When Micr.Pluto originally started producing beats, he dug into his father’s collection of jazz records and began playing around with the entry-level music production software eJay. “I started going through the vinyl stash and went on for two whole weeks over a school holiday period, literally eating by the computer and fully getting obsessed with creating music,” he says.
Since progressing from those initial jazz-based loop experiments, Micr.Pluto has branched out to develop a production style that pairs deep, quivering bass lines with metallic swathes of synths. “My early stuff was very boom-bappy and fundamentally hip-hop, but it’s become more intricate in every sense, and more complex,” he says.

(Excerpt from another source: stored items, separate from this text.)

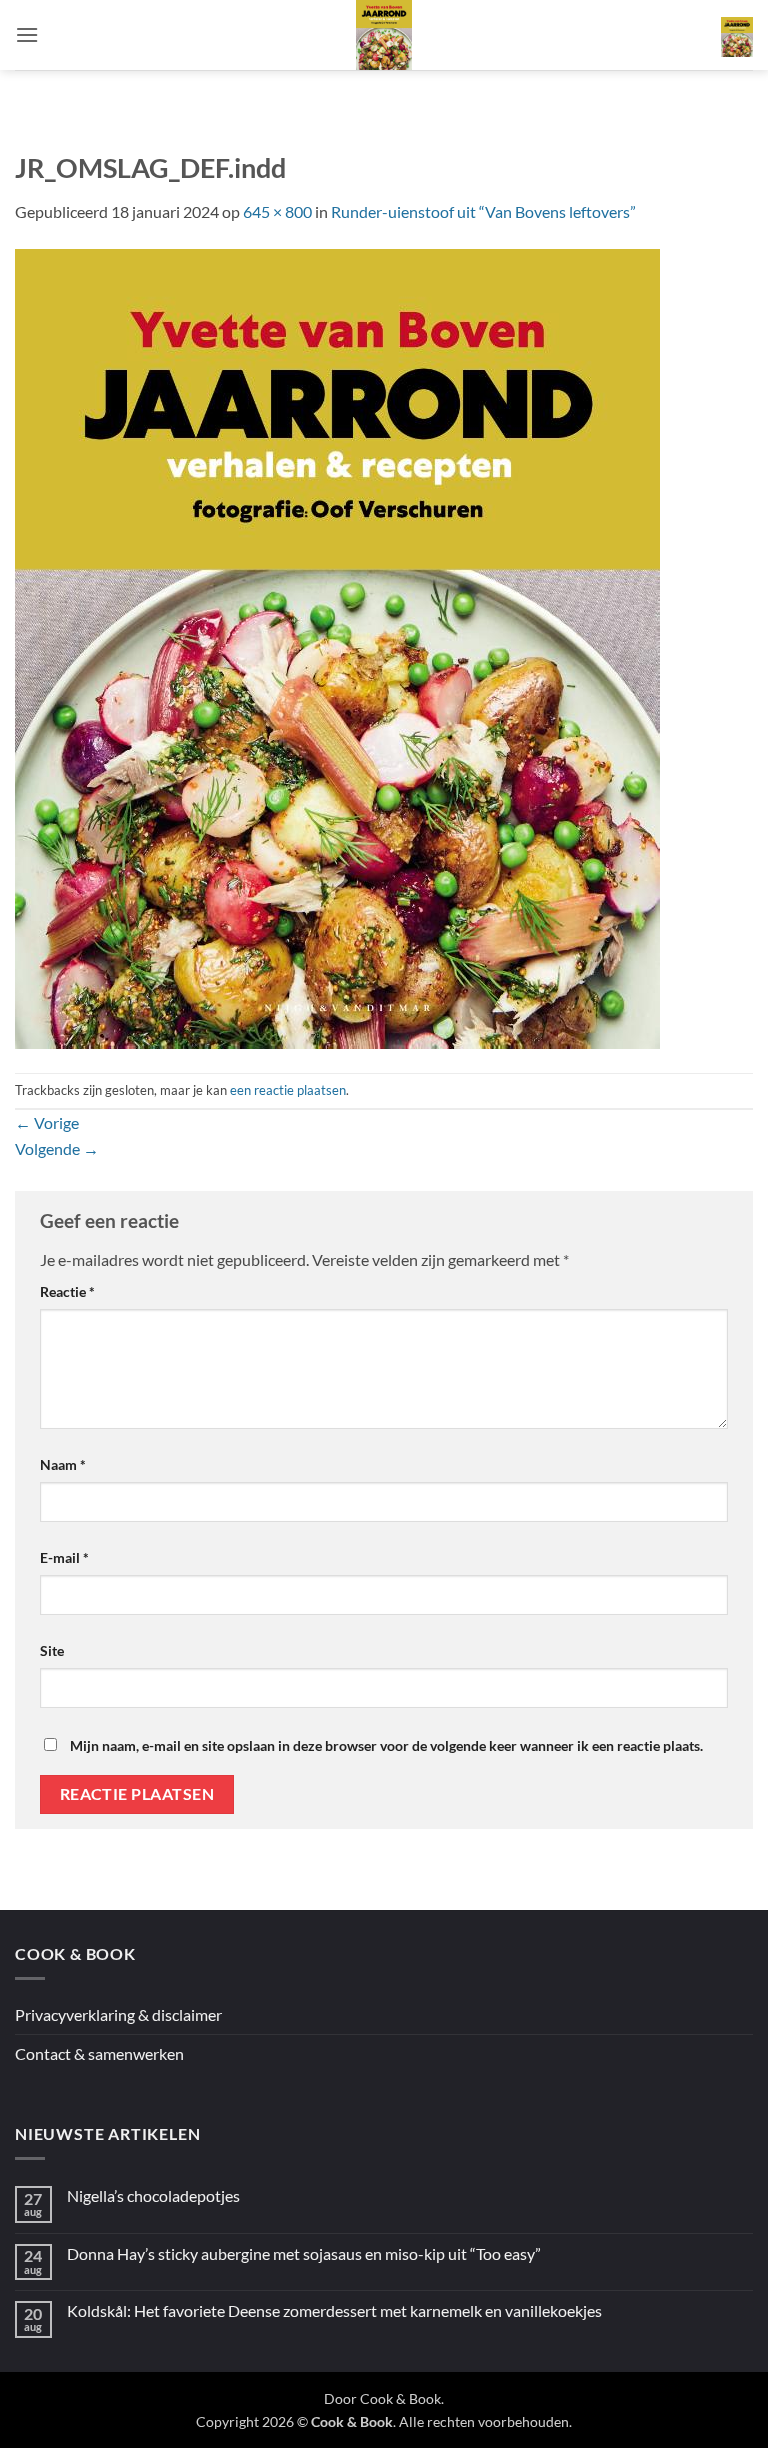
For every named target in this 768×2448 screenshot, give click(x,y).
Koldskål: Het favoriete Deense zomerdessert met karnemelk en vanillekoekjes (334, 2310)
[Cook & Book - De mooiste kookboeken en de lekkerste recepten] (384, 35)
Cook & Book (400, 2398)
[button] (27, 34)
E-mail (64, 1557)
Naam (63, 1464)
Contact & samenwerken (99, 2053)
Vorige (47, 1122)
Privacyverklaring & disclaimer (118, 2014)
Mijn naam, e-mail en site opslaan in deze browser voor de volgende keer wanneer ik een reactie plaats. (386, 1745)
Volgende (57, 1148)
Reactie (67, 1291)
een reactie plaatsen (288, 1090)
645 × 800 (277, 211)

Sonic Atlas showcases Micr.Pluto’s dexterity in compelling fashion: “Metanoia” is a modern electro-soul ballad that subtly infuses Robin Fassie-Kock’s muted trumpet into the mix; “Crimson Dust” gradually amplifies into a high-octane explosion of hyper speed hi-hats and pounding kicks; and closer “Run The Block” is all bass-swaddled low end brawn and stripped-down menace, complete with sparky guest verbals from Raheem Kemet that flip skateboarding references into rap brags.
Deep Dive Set
“Damola is one of the best MCs I personally know—he sounds New York influenced, but with an African twist,” says Micr.Pluto, describing the Nigerian MC who’s half of experimental hip-hop folk duo Deep Dive Set with Eye-On Feather. “Damola is a really smart guy, so I think his writing… is very intellectual and well thought out and very leftfield,” he adds.
On 2020’s vital Nose Dive, Damola relays his verses with the cool swing of ’90s jazz rap trailblazers Digable Planets. The MC’s prescient words are backed by a patchwork of Eye-On Feather’s intricately-layered beats, which draw from West African polyrhythms. As a gateway to the project, head to key cut “Osogbo,” which transforms from an intro of stripped-down shuffling percussion and Damola’s ad libs into a grand lyrical diatribe that takes aim at neocolonialism and dystopian human engineering experiments. Ending the heady EP on a poignant and hopeful note, “Resolution” co-stars singer Zetina Mosia contributing guest vocals that link the trauma of the past to brighter visions of the future in a fashion that represents the entire Subterranean Wavelength mission: “In the meantime, let’s find a resolution/ In the meantime, a place to find our home/ In the meantime, let’s get back to the start.”